DATASET ENTRIES START

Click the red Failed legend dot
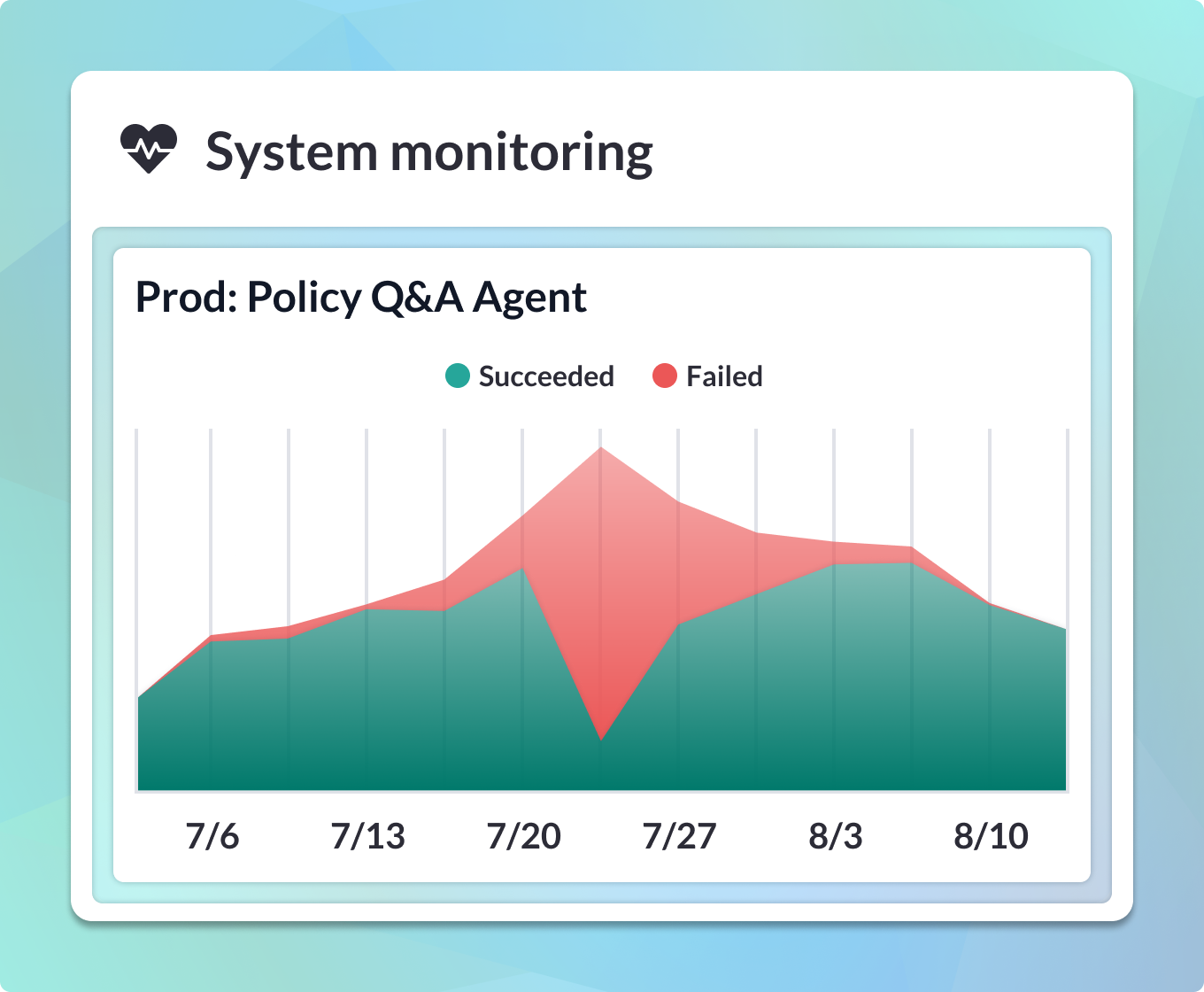This screenshot has width=1204, height=992. click(665, 376)
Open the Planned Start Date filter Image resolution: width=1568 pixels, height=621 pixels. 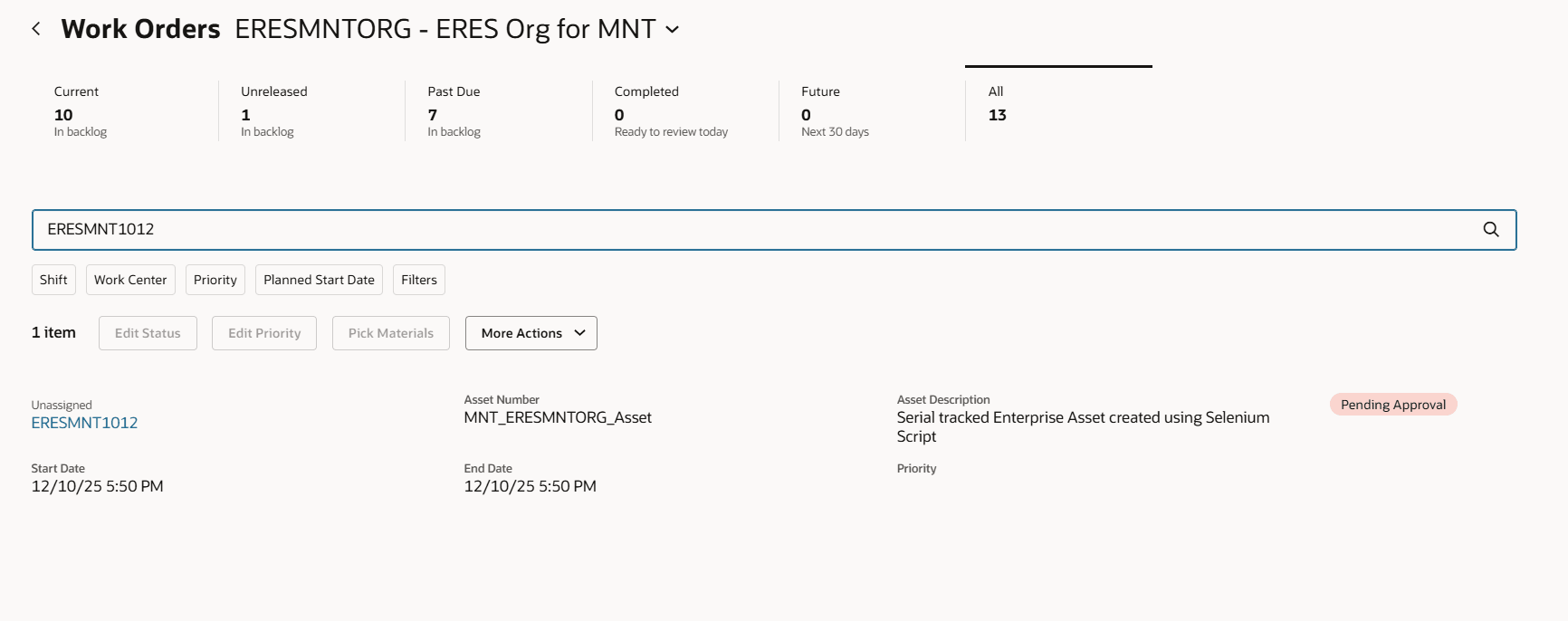tap(319, 280)
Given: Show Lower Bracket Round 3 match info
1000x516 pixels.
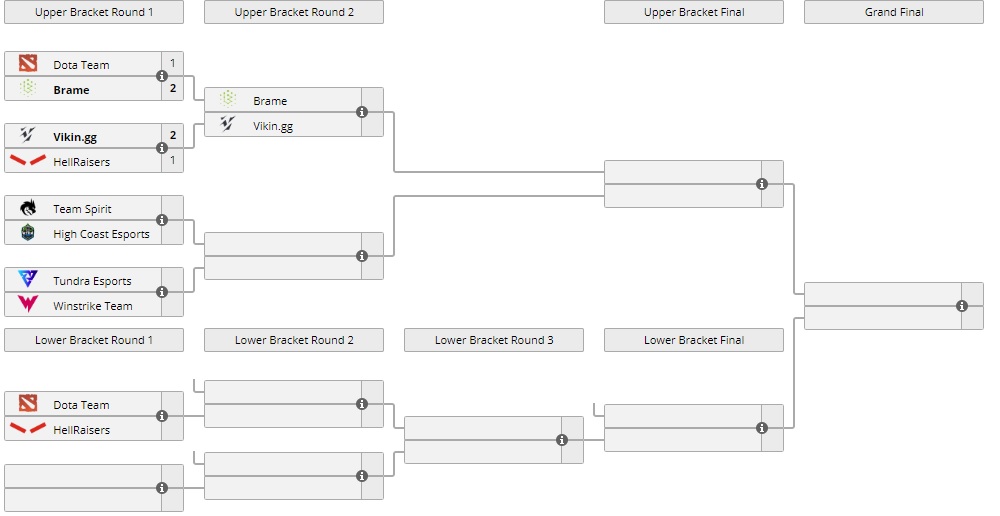Looking at the screenshot, I should 562,440.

DATASET ENTRIES END

Could you transcribe exactly the lines from the one with "Given: Show Lower Bracket Round 3 match info" through the end of the data, both ends included, and nothing else, skipping the pictures?

Given: Show Lower Bracket Round 3 match info
1000x516 pixels.
Looking at the screenshot, I should 562,440.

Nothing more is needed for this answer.